Looks promising right ?

Let’s test it with the following input 1 + 2 * 3

Remember that the lexer produces a NEWLINE in the beginning of a line, se we need to consume it before calling the expr method:

Reader reader = new StringReader("1 + 2 * 3");
ExprParser p = new ExprParser(new LookaheadLexerWrapper(new StructuredLexer(new BaseLexer(reader), "  ")));
p.expect(Token.Type.NEWLINE);
Expression expr = p.expr();

And here’s the resulting AST:

graph

So far so good. But before trying to implement the rest of the expression language, let’s first implement an evaluator that walks an expression’s AST and computes its value. Such a tool could come in handy to ensure that the parser is producing the correct AST.
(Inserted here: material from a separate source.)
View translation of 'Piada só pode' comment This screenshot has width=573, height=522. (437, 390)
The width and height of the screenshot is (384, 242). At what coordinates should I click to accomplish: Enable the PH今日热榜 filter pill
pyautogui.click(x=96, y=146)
int evaluate(Expression expr) {
    if (expr instanceof ENum) {
        ENum eNum = (ENum) expr;
        return eNum.value;
    } else if (expr instanceof EOp) {
        EOp op = (EOp) expr;
        int left = evaluate(op.left);
        int right = evaluate(op.right);
        if ("*".equals(op.operator)) {
            return left * right;
        } else if ("+".equals(op.operator)) {
            return left + right;
        }
    }
    throw new UnsupportedOperationException("Not impelmented");
}

Running this evaluator on the AST of 1 + 2 * 3 returns 7, which is the correct answer.

How about 5 * 2 + 3 ? We would expect the evaluation result to be 13. However, if you run the evaluator on the AST produced by the parser given above, you would get 25 instead.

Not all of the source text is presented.